Effects of Rest-Break on mental fatigue recovery based on EEG dynamic functional connectivity

Abstract

In recent years, brain functional connectivity (FC) plays an important role in the field of cognitive state monitoring and has attracted the attention of many researchers. In this study, we explored the effects of rest on the brain by designing a two-session experiment with 20 healthy participants. In session one, subjects were required to do four consecutive experiments (No-rest session), whereas, in session two, subjects were required to do a mid-task break by adding a rest run in the middle of consecutive tasks (Rest session). To reveal the changes in brain FC over long timescales, a dynamic brain network with three frequency bands (theta, alpha, and beta band) was established.
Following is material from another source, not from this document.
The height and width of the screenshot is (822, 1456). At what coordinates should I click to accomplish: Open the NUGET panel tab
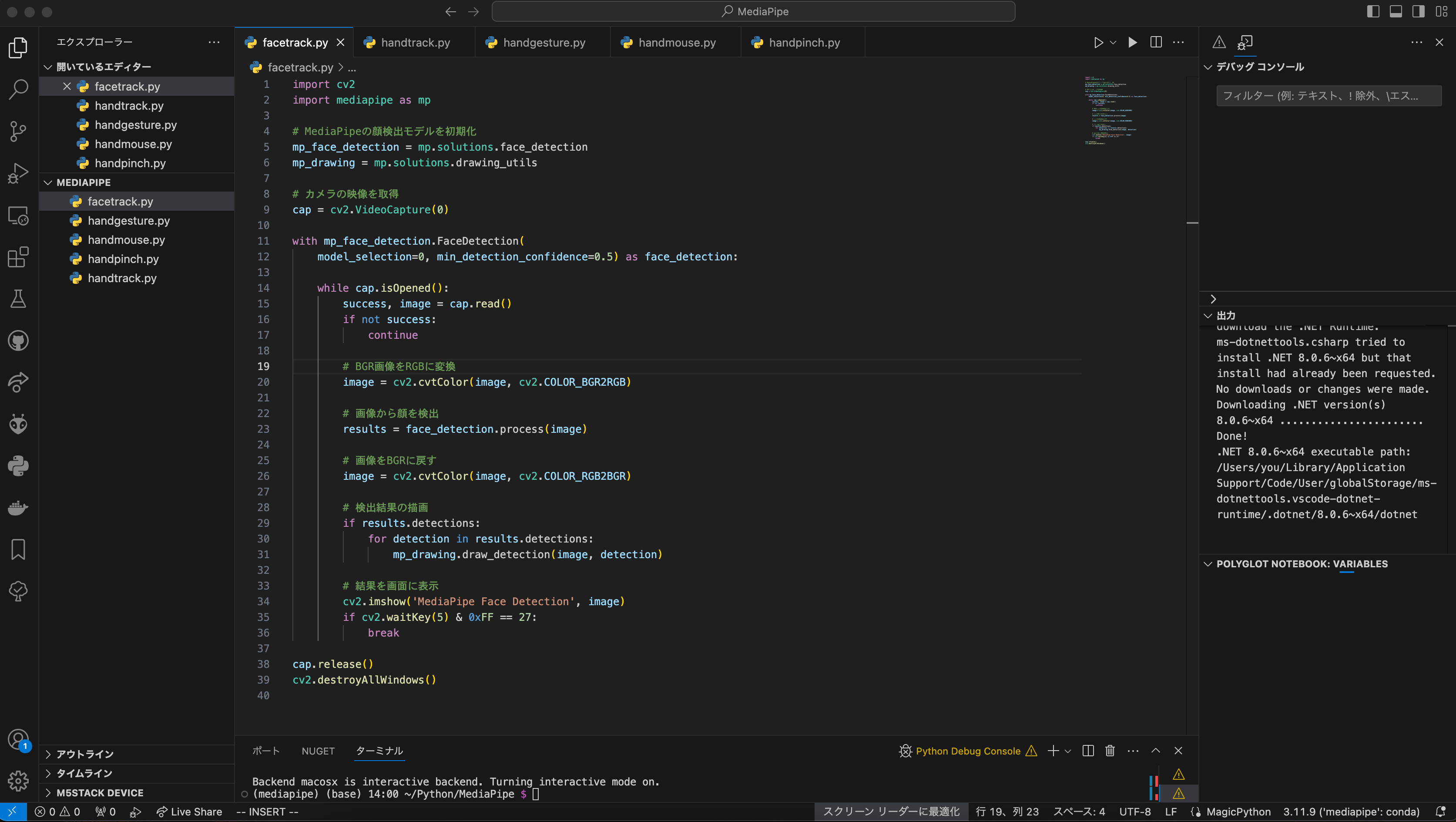pos(318,751)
Compared to the pre-task rest runs, a significant decrease in temporal global efficiency was observed in theta and alpha bands in post-task rest (theta: pre-task rest > post-task rest, F1,19 = 4.501, p = 0.047, η2 = 0.010; alpha: pre-task rest > post-task rest, F1,19 = 4.686, p = 0.043, η2 = 0.027) whereas there was a significant increase in temporal local efficiency in the theta band (pre-task rest < post-task rest, F1,19 = 7.646, p = 0.012, η2 = 0.043). Such results manifested that the temporal local efficiency had a positive correlation with the duration of the task. In addition, we use a two-way repeated-measures ANOVA for the temporal closeness centrality of each channel. In general, significant differences (including block effect, session effect and interaction effect) are found in three frequency bands, and these channels are mainly distributed in frontal and occipital regions. Overall, this work is an expansion of EEG-based static brain network fatigue analysis and the results manifest that the temporal local efficiency of the brain increases in the process of fatigue to overcome the decline of the overall efficiency of the brain.